#### Assigned task
Restate the records below word for word, and omit the images they hold.

#### Data in this exercise

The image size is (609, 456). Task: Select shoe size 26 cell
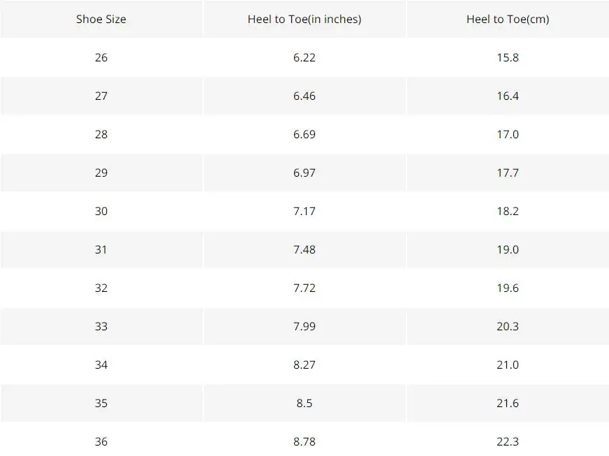coord(101,57)
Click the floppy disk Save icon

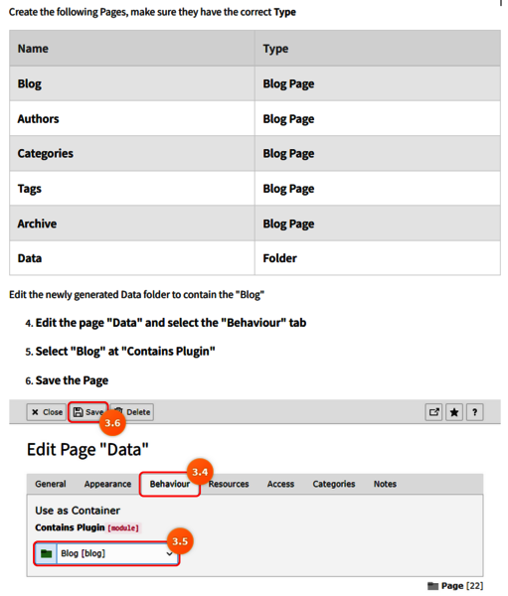point(78,412)
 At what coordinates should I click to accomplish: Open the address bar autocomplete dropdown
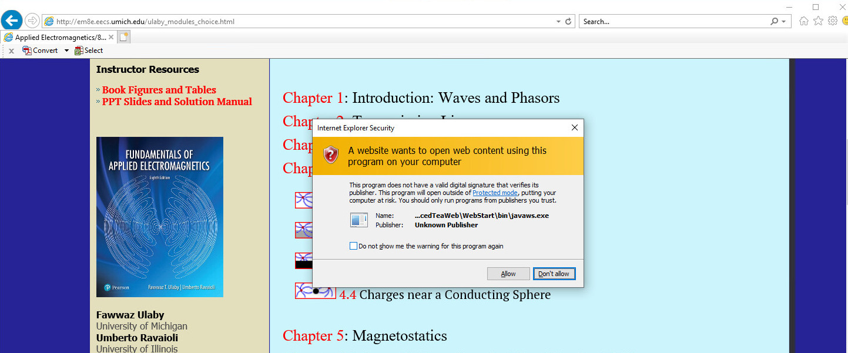pos(558,22)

#### Answer box
The image size is (609, 456). Task: Select shoe size 26 cell
coord(101,57)
Click the floppy disk Save icon

point(78,412)
 At what coordinates should I click to accomplish: Open the address bar autocomplete dropdown
pos(558,22)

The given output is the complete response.